Of course, each error should be logged, but that's not the point.
Filling disk space was only one example. More info bellow.
>
> condor_refreshd - weakness is in calling condormatic_classads_sync
> before waiting for data on socket. Examples of failing scenarios:
> - cloud_account has nil instance_key
> - DB is not initialized (there are no tables in DB) when you are
> starting the script
OK, I see what can happen. This is a bug, though, and we should just fix it
instead of putting in sleeps. My first reaction to this would be to move the
first condormatic_classads_sync outside of the while true loop, and then add
another call to it at the very bottom of the loop (after the select returns).
That way, if the initial one fails, we still go into the select, wait 60
seconds, and try again. We'll get the sleep for "free", while still
waiting
on the select socket.
Sure, fixing these bugs is good but that's not the point too. Moving
condormatic_classads_sync to the end is good idea, but still not
sufficient - if select raises exception (for example pipe is broken) you
are still in same problem.
> dbomatic - haven't caught error with this, but only because
notifier
> apparently wraps code in its own rescue block, but it doesn't matter
> - generally you can't rely on that code in 'while block' won't crash
> or that it will be blocked by waiting for data so I believe it's
> always good idea to add sleep into busy-waiting blocks.
The thing is, I actually prefer not to have the sleep, because it shows you
the problem faster so you can fix it :).
Don't understand this, what do you mean by "it shows you the problem
faster"? I still don't understand your averse to using sleep in rescue
block.
In general you should always use sleep in while-true where whole loop is
wrapped in exception block.
while true
begin
# some code, no matter what, everytime something can be broken
rescue
sleep # this prevents script to be wasteful if exception is raised
end
end
More info to our code.
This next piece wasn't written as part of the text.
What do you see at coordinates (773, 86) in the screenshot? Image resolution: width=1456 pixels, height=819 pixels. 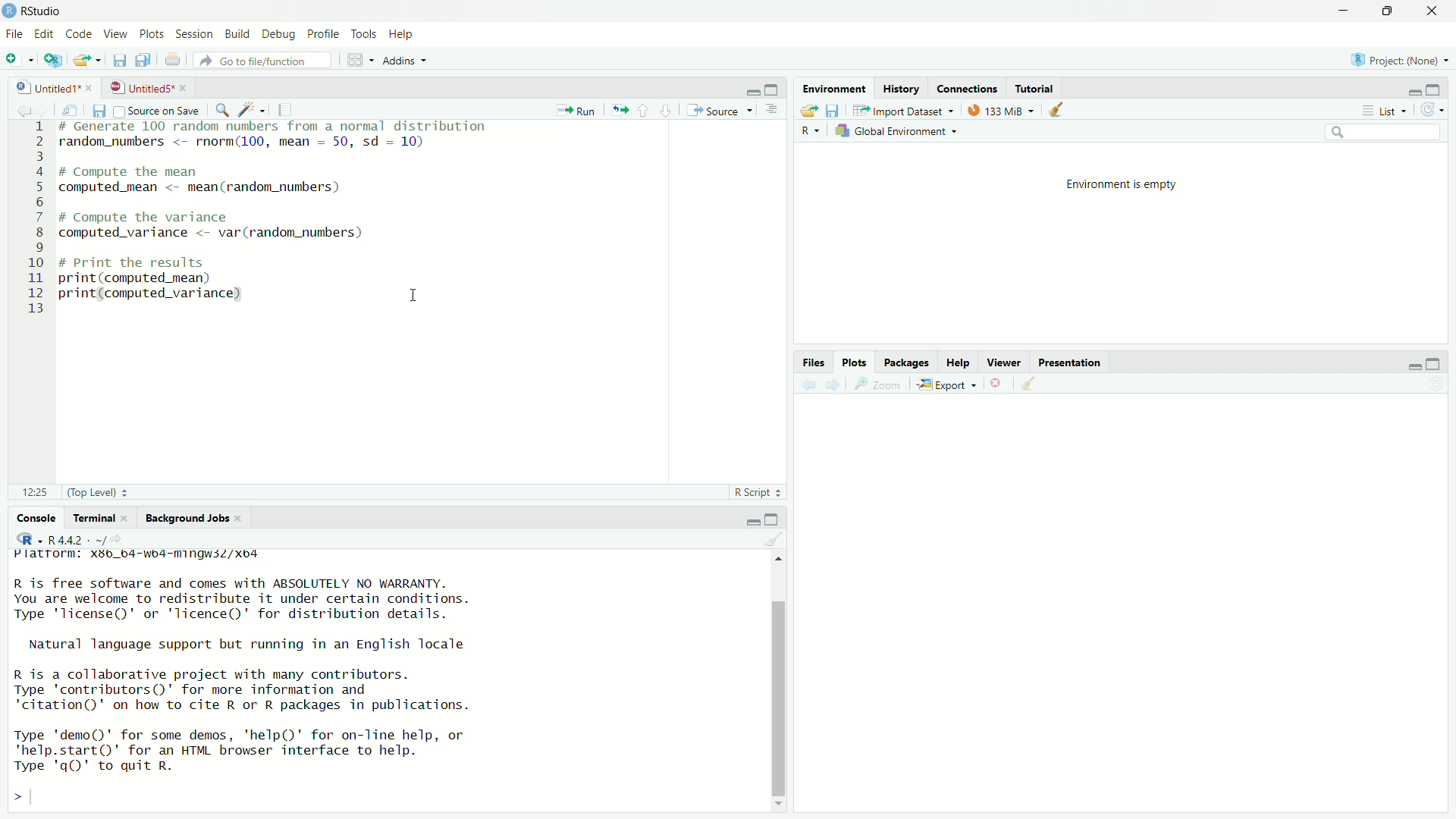 I see `maximize` at bounding box center [773, 86].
Relying on blocking feature of 'notifier.run' and
'select' methods is bad idea - it can throw exception too.
Dbomatic:
while true
begin
notifier.run
rescue => e
logger.error "#{e.backtrace.shift}: #{e.message}"
e.backtrace.each do |step|
logger.error "\tfrom #{step}"
end
sleep 5
end
end
As you noticed in some previous mail - notifier.run should run all the
time. But what if notifier.run raises exception (no matter why)? Then
w/o using sleep whole server will have problems (disk space because of
logging, CPU load,...). With putting sleep into rescue block (code
above) you prevent server from being overloaded because of while-true loop.
condor_refreshd (with change you suggested and sleep):
while true
begin
results = select([socket], nil, nil, timeout * 60)
# if results was nil, we timed out waiting, and we need to do a sync
# but not read from the socket
if not results.nil? and results[0][0] == socket
socket.recvfrom(1024)
logger.info "Doing classad sync after getting data from the socket"
else
logger.info "Doing classad sync after timeout"
end
condormatic_classads_sync
rescue => e
logger.error "#{e.backtrace.shift}: #{e.message}"
e.backtrace.each do |step|
logger.error "\tfrom #{step}"
end
sleep 5
end
end
In this case, what if select raises exception? W/o calling sleep same
problems again. With sleep, you are OK.
Jan